İmanın Gözlüğüyle Kâinata Bakmak: Siyah Kalpten Nurlu Gönle

İmanın Gözlüğüyle Kâinata Bakmak: Siyah Kalpten Nurlu Gönle

“Merhametsiz siyah bir kalb, kâinatı ağlar, çirkin, zulüm ve zulümat suretinde görür. Fakat, iman gözüyle baksa, yetmiş güzel hulleler giymiş bir Cennet hurisi gibi, rahmetler ve hayırlar ve hikmetleden dikilmiş yetmiş binler güzel libasları birbiri üstüne giymiş, daima güler, rahmetle tebessüm eder bir insan-ı ekber ve ondaki insan nevini bir kâinat-ı suğra ve her bir insanı bir alem-i asgar müşahede eder.”(Şualar)

1. Kalbin Rengi, Kâinatın Rengini Belirler

İnsan, varlık âlemini dış gözle değil, kalbiyle görür. Kalp temizse, göz de güzeli görür; kalp kararmışsa, göz de her şeyi karanlık görür. Merhametsiz, imansız bir kalp, kâinatı bir matemhane gibi algılar; her şeyin altında zulüm, boşluk, anlamsızlık görür. Bu bakışta ne rahmet vardır, ne umut, ne de hikmet.

Kâinat onun nazarında siyah bir perde gibidir. Her doğum anlamsız, her ölüm bir yokluk, her musibet boş bir rastlantıdır. Oysa mesele, bakılan yer değil; bakışın kaynağıdır: Kalptir.

2. İman Gözüyle Görülen Güzellik

Ancak iman ile bakan bir göz, aynı kâinatta bambaşka bir manzara görür. Kâinat artık ağlayan değil, gülen bir simadır. Rahmetin ince nakışları, hikmetin zarif örgüleri her şeyde hissedilir. Her varlık, Allah’ın isimlerini yansıtan bir ayna olur. Yağmur rahmettir, ölüm dirilişe açılan kapıdır, hastalık şifa vesilesidir, musibet terbiye edicidir.

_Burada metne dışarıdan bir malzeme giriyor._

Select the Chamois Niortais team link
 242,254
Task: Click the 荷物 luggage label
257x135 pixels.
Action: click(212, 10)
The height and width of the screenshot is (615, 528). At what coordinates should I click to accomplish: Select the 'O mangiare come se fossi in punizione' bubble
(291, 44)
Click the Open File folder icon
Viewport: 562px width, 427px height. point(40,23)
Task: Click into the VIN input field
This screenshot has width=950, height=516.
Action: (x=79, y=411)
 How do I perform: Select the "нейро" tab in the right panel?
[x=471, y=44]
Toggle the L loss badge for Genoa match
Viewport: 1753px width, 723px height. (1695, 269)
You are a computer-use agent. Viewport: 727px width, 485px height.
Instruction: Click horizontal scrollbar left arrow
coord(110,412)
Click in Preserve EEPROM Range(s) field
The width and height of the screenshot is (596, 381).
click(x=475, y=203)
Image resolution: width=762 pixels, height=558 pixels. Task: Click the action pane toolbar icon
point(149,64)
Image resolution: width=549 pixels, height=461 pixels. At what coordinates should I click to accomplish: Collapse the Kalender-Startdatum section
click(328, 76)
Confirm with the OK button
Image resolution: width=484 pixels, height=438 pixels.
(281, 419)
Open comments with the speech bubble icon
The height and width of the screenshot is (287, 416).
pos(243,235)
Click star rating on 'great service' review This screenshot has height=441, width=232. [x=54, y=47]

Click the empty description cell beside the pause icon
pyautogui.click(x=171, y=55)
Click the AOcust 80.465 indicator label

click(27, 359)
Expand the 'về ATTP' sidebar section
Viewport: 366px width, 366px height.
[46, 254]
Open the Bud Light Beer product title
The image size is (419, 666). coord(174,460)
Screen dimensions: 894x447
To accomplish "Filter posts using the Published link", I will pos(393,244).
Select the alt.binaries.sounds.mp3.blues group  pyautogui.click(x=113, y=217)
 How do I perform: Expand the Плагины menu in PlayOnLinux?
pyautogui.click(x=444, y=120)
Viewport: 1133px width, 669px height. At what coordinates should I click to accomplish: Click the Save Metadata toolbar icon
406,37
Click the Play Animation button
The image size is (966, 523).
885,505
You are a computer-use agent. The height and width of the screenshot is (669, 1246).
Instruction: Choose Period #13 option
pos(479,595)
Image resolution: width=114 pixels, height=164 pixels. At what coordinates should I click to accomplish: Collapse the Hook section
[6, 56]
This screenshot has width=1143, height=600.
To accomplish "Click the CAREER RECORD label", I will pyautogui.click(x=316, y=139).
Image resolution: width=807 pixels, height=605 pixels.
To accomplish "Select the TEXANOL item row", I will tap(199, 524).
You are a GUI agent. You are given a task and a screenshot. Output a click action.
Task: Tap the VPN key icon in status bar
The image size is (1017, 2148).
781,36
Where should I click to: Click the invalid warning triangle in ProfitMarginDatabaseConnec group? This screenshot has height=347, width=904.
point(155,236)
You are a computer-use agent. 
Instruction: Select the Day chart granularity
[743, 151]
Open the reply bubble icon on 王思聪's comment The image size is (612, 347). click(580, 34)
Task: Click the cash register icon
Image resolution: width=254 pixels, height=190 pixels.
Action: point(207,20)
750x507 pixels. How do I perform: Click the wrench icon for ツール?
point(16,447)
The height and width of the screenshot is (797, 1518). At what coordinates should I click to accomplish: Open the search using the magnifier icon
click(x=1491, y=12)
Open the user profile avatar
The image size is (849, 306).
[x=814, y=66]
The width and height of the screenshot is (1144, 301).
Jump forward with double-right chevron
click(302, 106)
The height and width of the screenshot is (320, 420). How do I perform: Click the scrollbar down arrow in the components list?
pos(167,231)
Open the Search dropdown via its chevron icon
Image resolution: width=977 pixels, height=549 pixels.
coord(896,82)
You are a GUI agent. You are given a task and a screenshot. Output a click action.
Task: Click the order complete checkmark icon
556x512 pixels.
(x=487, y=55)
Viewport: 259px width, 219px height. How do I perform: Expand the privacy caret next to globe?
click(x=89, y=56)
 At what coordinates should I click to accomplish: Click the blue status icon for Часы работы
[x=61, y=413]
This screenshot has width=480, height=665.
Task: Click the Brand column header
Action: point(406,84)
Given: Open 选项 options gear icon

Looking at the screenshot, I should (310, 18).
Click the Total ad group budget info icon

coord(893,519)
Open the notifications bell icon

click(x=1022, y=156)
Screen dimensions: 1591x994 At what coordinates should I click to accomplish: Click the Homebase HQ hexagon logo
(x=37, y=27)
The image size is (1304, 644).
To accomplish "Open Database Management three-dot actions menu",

Bu nazarla bakan kişi, kâinatı Cennet hurisine benzetir: Güzelliğin tabaka tabaka kuşandığı, rahmetin tebessümle aktığı, hikmetin ilmek ilmek örüldüğü bir sanat harikası.

3. İnsan: Kâinatın Küçük Bir Nüshası

Kâinata bu bakışla bakan bir mümin, kendi varlığının da bir “kâinat-ı suğra” olduğunu fark eder. Nasıl ki kâinat baştanbaşa bir sanat galerisidir, insan da o galerinin küçük bir örneğidir. Göz, kulak, kalp, akıl gibi azalarıyla, duygularıyla, hayalleriyle insan; içinde koca bir âlemi taşır.

Kâinatın “insan-ı ekber” olduğu hakikatini anlayan, insanı da “âlem-i asgar” olarak görür. Yani insan, içinde küçük bir âlemdir; ama bu âlem imanla nurlanır, küfürle karanlığa boğulur.

4. Tercih Senindir: Siyah Kalp mi, Nurlu Gönül mü?

İnsan ya zulümle bakan bir göz taşır kalbinde; ya da rahmetle tebessüm eden bir bakışa sahip olur. Bu bakış, hayatın anlamını belirler. Kim imanla bakarsa, acıdan bile lezzet çıkarır. Kim inançsız bakarsa, nimetten bile elem üretir. Yani mesele olaylar değil, olaylara hangi gözle bakıldığıdır.

SONUÇ ve ÖZET:

Kâinatın mahiyeti, ona hangi kalple bakıldığına göre değişir. İmansız, merhametsiz bir kalp; kâinatı anlamsız, karanlık, ağlayan bir yapı gibi görürken; imanlı bir gönül, her şeyi rahmetle tebessüm eden bir surette müşahede eder. İman gözü, insana hem kâinatın hakikatini hem de kendi iç âlemini tanıtır. Kalbin rengi, kâinatın rengidir. O hâlde insan, bakışını değil, kalbini değiştirmelidir.